The Fordham fundraising community convened on Dec. 8 for some candid, lively advice about how to win support for the University’s historic capital campaign, Excelsior | Ever Upward | The Campaign for Fordham.
The workshop, held at Fordham College at Lincoln Center, was attended by academic leaders, campaign volunteers and development staff from across Fordham’s colleges and schools. It was the first time all these groups came together for training in drawing alumni and friends of Fordham into the campaign, said Al Checcio, vice president for development and university relations. He noted that the University’s fundraising has become more decentralized, with deans playing a greater role.
Also in attendance were Stephen Freedman, Ph.D., senior vice president/ chief academic officer, and Joseph M. McShane, S.J., president of Fordham.
“The work that you’re doing on the campaign, and with the campaign staff, is extraordinarily important,” Father McShane said in introductory remarks. “It is only with your help that we will be able to reach our goal in fundraising.
“But reaching our goal in fundraising is not an end in itself,” he said. Rather, he said, it is a means to meet major needs at the University, build momentum for the next campaign, and inspire the Fordham family to believe more strongly in the University’s promise.
Fordham is more than halfway toward the campaign’s $500 million goal, with nearly $307 million raised as of Jan. 12. The campaign is bringing funds for scholarships, endowed professorships, new and improved facilities and academic programs across the University.
The workshop was led by Karen Osborne, president of the Osborne Group, a consulting firm based in Mt. Kisco, N.Y. She drove home the importance of listening to potential donors, finding out what matters to them, and conveying the results their support will create.
“We have so much in education to report back on. We are accomplishing so many things in education. We just need to make it concrete and real for people,” she said.
By engaging donors, she said, “you are not only doing something amazing for this institution, you’re not only doing something really good for yourself, you are really doing something wonderful for that other person, because you’re giving them an opportunity to be better, to do more, to change the world in ways that they wouldn’t if you hadn’t come by.”

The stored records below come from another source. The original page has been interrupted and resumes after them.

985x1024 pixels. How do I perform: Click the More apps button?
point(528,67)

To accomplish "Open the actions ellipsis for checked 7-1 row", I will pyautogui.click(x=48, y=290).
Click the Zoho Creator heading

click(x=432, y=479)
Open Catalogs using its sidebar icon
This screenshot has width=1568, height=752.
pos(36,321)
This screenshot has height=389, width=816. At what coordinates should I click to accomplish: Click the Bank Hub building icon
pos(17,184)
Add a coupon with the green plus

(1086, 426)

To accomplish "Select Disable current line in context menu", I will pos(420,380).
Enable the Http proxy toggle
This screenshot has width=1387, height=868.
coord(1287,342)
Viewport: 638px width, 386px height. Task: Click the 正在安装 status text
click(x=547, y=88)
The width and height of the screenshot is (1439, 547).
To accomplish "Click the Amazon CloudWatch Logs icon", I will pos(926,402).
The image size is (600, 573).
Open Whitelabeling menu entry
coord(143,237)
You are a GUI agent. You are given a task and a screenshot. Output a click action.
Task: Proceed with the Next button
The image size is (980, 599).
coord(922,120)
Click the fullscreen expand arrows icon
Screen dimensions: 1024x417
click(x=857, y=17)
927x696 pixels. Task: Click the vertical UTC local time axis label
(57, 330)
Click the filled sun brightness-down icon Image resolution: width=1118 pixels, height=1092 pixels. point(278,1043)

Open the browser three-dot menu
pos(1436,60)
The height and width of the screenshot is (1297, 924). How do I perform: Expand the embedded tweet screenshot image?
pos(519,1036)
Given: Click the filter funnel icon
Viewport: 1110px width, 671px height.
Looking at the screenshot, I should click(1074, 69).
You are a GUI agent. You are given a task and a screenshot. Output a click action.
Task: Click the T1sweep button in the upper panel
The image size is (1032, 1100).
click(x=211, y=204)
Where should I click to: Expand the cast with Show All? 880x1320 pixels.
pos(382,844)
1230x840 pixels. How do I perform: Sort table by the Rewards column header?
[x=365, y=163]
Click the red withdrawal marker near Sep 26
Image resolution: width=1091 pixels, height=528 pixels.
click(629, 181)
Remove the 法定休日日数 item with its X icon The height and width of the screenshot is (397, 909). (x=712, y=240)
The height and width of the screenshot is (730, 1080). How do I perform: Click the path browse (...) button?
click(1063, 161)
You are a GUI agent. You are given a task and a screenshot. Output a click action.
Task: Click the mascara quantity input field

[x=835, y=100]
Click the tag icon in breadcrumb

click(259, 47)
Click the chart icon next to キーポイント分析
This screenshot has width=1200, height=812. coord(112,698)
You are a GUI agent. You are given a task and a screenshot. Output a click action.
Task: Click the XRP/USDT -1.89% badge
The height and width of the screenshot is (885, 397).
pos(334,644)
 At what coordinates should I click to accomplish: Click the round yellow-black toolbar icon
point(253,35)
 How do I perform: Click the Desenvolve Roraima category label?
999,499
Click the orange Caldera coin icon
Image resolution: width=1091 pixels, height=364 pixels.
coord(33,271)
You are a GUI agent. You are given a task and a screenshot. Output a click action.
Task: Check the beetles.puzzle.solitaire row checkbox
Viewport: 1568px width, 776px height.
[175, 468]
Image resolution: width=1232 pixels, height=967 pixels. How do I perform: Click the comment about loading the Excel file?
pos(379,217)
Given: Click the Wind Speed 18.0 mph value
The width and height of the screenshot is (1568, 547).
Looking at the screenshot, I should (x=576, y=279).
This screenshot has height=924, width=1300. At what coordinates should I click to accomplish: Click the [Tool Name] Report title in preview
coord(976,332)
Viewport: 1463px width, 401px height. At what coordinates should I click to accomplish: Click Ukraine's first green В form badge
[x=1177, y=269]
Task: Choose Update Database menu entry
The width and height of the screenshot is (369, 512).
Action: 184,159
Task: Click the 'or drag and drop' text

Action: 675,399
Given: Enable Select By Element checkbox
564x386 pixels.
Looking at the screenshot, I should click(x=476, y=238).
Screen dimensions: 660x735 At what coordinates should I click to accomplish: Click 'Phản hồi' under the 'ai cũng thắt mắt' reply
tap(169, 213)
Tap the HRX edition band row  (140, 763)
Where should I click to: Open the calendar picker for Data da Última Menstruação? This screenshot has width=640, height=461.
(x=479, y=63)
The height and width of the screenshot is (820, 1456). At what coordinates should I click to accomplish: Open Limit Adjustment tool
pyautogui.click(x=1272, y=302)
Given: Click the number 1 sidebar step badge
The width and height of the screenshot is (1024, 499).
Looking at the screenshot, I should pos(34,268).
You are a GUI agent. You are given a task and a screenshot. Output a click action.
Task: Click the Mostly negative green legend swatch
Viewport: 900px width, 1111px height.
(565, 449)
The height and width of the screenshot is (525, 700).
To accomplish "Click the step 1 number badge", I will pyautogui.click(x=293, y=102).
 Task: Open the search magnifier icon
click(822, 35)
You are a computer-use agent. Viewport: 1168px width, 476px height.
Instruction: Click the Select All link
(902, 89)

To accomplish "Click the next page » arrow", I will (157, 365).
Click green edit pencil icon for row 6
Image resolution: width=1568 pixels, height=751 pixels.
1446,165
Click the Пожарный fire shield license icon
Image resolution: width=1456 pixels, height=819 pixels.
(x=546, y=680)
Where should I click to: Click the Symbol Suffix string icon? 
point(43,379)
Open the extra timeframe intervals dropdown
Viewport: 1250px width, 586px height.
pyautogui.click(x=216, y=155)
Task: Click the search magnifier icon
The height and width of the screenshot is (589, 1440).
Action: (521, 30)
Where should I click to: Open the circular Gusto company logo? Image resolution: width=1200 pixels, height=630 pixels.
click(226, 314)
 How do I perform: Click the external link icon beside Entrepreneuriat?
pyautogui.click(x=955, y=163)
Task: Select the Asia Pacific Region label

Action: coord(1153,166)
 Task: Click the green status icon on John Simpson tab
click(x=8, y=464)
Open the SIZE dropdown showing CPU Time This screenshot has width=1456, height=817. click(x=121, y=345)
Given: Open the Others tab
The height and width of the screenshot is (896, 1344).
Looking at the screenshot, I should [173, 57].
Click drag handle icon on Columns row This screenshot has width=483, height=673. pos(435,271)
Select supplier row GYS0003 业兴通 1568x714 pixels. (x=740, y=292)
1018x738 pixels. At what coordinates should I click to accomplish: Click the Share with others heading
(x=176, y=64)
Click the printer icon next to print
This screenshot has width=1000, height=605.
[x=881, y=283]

Her message resonated with campaign volunteers including Chris Fitzmaurice, CBA ’84, chairman of the campaign for the College of Business Administration.
“This training was great. It really helps the volunteers articulate the very positive societal impacts of this campaign,” he said.
Betty Burns, FCLC ’83, also found it constructive. She joined the campaign because Fordham changed her life, and saw how her experience could help the campaign.
“Once you’ve got your own personal passion for an organization—and clearly I have one for Fordham—it’s easy to shift that to the other side of the table,” said Burns, co-chair of the Fordham College at Lincoln Center campaign. “Once you develop Fordham as a common denominator, I can’t imagine people not wanting to step up and do something for the annual fund or the capital campaign or start to participate more actively in some way.”
Kevin Sullivan, CBA ’74, said the workshop included many good insights, such as avoiding a “hard sell.” The best thing about being a volunteer, he said, is “renewing my relationship with Fordham, [gaining]insights into Fordham, and hearing what the future will be, more firsthand than reading about it in the paper or hearing about it five months after it’s been announced.”
Jim Flaherty, FCRH ’69, co-chair of the campaign for Fordham College at Rose Hill, said the workshop was useful for those who don’t do fundraising for a living. He found it rewarding to see the commitment of Fordham’s administrators to furthering the University’s “impressive growth” in academic standing, facilities quality and other areas.